To do >> Your job is to set down the stretch of entries that opens with the line containing "Task: Click the Google" and closes with the line containing "Click the blue pin". Keep both end lines, copy each exactly, and add nothing.

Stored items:
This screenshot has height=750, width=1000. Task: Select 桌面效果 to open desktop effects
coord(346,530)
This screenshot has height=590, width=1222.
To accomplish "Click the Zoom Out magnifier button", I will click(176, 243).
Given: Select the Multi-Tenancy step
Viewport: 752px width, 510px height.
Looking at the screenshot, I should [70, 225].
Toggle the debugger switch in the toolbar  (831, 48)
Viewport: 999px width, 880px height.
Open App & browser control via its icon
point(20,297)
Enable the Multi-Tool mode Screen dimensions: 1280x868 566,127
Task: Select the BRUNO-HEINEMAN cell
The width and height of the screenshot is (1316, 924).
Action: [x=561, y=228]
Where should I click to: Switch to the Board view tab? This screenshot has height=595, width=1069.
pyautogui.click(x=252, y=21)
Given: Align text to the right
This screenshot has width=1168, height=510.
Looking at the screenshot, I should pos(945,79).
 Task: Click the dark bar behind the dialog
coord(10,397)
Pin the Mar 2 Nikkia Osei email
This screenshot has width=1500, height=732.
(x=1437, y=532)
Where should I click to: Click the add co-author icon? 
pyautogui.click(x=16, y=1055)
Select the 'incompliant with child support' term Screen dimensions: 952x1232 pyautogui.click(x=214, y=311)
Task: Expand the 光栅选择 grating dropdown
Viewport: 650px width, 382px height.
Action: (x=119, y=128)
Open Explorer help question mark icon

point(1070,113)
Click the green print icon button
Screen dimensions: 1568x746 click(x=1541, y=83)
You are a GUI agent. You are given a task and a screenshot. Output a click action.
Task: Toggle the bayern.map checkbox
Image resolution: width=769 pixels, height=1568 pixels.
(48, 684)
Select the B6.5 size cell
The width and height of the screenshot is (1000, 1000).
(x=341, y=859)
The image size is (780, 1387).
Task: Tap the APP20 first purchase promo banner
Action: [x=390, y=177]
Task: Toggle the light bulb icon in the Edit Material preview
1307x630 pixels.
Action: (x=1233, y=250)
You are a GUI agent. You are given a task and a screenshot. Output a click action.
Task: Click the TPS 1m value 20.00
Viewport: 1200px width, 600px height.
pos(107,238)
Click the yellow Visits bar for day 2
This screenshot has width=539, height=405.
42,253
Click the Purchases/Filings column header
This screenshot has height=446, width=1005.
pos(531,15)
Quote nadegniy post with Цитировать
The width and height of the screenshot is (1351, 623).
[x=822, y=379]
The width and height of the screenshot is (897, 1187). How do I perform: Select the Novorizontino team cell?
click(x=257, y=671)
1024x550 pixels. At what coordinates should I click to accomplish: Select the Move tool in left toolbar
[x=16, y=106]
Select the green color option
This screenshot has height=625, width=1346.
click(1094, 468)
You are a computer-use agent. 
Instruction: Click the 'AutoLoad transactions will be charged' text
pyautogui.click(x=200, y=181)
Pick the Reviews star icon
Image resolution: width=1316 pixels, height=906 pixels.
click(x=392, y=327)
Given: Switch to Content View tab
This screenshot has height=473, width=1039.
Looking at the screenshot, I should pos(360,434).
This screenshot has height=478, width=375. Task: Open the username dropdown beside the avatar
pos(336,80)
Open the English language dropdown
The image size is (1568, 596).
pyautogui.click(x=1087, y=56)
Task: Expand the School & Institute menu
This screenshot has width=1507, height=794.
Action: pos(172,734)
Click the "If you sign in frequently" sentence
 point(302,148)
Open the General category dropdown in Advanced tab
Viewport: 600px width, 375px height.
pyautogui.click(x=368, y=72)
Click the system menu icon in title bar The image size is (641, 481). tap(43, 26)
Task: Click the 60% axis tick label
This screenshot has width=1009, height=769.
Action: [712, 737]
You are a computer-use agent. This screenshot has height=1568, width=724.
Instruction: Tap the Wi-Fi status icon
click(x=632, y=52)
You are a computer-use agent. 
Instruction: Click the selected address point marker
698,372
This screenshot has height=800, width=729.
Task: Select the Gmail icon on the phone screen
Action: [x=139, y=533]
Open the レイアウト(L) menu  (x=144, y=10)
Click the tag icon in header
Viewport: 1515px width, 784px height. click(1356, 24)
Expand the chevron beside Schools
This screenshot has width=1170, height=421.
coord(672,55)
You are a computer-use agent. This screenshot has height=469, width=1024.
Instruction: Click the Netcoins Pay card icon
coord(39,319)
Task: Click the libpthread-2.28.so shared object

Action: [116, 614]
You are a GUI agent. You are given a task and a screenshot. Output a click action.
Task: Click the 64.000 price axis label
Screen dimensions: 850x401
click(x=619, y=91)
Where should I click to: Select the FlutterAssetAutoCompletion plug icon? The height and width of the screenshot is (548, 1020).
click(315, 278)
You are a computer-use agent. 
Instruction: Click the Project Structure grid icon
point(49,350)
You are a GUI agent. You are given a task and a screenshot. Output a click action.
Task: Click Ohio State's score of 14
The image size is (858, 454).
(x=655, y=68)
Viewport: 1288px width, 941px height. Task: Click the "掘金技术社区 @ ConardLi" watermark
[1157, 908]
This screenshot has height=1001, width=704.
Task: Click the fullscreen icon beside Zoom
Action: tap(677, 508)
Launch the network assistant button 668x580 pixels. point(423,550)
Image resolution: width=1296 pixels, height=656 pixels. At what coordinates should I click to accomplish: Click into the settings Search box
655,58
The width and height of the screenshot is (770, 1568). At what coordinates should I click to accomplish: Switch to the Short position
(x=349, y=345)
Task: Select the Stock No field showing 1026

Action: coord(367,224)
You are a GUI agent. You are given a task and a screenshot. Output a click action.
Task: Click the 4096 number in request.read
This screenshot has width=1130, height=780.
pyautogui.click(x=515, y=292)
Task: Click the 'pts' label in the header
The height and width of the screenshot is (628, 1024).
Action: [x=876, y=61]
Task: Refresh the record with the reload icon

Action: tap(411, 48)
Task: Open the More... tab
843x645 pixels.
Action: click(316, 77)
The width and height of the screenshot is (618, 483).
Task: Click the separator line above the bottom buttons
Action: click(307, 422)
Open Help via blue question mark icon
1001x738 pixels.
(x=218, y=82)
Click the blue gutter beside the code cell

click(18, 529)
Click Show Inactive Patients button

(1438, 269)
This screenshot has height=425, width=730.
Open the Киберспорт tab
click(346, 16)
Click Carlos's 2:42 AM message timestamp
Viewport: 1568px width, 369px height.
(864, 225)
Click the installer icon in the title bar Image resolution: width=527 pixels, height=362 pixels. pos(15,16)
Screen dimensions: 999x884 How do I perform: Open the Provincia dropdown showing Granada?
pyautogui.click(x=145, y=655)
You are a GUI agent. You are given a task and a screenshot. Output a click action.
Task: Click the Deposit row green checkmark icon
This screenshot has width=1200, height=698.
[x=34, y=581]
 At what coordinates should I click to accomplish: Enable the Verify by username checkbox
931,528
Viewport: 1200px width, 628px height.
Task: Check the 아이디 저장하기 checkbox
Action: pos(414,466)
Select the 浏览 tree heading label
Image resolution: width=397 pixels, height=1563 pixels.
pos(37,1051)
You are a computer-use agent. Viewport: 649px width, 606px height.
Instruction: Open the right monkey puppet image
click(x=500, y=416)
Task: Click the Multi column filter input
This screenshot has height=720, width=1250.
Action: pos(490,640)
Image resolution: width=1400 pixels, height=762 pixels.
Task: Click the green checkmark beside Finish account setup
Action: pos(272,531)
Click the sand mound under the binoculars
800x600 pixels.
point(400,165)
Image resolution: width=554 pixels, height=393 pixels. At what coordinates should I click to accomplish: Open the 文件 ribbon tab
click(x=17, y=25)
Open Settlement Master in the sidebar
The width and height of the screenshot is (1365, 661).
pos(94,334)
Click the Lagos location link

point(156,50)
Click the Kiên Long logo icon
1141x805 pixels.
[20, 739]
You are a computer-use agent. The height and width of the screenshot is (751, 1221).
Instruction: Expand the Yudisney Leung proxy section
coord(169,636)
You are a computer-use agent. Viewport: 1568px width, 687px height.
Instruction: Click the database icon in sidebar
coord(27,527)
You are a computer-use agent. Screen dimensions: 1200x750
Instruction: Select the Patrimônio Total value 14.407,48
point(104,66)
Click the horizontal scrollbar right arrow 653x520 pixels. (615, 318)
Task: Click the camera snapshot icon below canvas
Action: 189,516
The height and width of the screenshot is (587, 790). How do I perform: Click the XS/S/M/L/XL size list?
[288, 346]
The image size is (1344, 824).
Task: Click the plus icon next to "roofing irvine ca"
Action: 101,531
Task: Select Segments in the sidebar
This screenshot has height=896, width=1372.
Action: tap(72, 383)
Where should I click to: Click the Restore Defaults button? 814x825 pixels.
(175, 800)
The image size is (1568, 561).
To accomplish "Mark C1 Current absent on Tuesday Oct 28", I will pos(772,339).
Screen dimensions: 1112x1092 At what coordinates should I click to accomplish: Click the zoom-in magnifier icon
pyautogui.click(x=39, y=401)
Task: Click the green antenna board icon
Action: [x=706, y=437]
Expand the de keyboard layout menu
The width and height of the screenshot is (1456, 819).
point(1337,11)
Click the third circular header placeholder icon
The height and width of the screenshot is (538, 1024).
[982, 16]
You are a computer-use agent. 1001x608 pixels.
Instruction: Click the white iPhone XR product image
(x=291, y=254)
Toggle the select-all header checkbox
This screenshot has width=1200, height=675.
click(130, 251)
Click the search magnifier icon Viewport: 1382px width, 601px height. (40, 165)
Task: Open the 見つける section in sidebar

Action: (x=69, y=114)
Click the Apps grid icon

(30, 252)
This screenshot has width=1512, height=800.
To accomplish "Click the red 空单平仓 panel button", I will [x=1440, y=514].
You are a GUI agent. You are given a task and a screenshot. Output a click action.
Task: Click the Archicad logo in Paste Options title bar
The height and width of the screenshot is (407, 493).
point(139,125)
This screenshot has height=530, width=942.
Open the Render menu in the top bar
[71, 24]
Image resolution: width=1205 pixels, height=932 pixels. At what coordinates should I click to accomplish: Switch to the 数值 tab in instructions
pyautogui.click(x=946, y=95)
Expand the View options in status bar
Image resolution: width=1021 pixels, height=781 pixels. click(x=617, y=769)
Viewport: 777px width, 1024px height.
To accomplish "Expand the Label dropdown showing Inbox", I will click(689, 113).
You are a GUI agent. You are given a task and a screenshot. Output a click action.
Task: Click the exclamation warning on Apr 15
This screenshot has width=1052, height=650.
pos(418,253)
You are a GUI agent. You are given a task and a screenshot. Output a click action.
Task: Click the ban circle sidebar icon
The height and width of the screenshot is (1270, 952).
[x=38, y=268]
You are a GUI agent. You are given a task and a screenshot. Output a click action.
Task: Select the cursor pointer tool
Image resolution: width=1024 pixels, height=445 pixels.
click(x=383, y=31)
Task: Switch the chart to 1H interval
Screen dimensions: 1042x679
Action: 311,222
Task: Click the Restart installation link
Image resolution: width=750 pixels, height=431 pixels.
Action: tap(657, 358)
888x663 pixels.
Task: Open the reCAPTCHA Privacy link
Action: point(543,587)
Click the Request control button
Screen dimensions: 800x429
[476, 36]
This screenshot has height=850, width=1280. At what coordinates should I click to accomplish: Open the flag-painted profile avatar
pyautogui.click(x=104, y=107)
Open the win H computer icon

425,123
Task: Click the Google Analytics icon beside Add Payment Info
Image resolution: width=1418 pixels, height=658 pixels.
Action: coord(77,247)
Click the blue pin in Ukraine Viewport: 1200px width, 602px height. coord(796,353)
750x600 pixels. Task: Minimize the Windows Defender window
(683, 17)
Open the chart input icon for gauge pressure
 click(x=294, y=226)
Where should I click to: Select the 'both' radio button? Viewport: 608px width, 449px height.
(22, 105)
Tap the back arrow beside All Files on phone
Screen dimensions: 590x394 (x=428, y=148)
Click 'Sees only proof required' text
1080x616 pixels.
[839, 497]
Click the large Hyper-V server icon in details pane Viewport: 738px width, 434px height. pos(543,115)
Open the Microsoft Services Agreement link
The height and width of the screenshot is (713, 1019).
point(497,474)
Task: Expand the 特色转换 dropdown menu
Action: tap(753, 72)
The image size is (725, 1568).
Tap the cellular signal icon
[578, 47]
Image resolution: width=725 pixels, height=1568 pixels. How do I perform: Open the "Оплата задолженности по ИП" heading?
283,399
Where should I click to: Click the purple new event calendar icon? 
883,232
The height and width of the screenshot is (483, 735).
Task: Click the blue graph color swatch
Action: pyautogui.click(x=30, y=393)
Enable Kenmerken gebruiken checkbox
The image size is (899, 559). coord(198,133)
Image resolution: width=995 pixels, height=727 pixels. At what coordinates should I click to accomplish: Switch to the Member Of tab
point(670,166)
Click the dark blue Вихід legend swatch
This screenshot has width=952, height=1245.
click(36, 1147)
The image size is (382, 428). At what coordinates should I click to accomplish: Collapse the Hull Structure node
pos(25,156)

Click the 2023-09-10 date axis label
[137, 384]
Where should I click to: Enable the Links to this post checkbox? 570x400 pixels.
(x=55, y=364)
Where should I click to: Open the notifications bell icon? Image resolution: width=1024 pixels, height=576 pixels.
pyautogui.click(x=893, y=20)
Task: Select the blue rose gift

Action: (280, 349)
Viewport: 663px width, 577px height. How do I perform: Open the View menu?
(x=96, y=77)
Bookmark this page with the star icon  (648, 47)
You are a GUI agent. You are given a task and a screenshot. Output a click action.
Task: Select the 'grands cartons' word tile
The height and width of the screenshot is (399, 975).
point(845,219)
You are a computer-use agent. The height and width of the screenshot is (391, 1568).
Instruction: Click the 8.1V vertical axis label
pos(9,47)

Completed exercise >>
Task: Click the Google Analytics icon beside Add Payment Info
Image resolution: width=1418 pixels, height=658 pixels.
Action: coord(77,247)
Click the blue pin in Ukraine Viewport: 1200px width, 602px height. coord(796,353)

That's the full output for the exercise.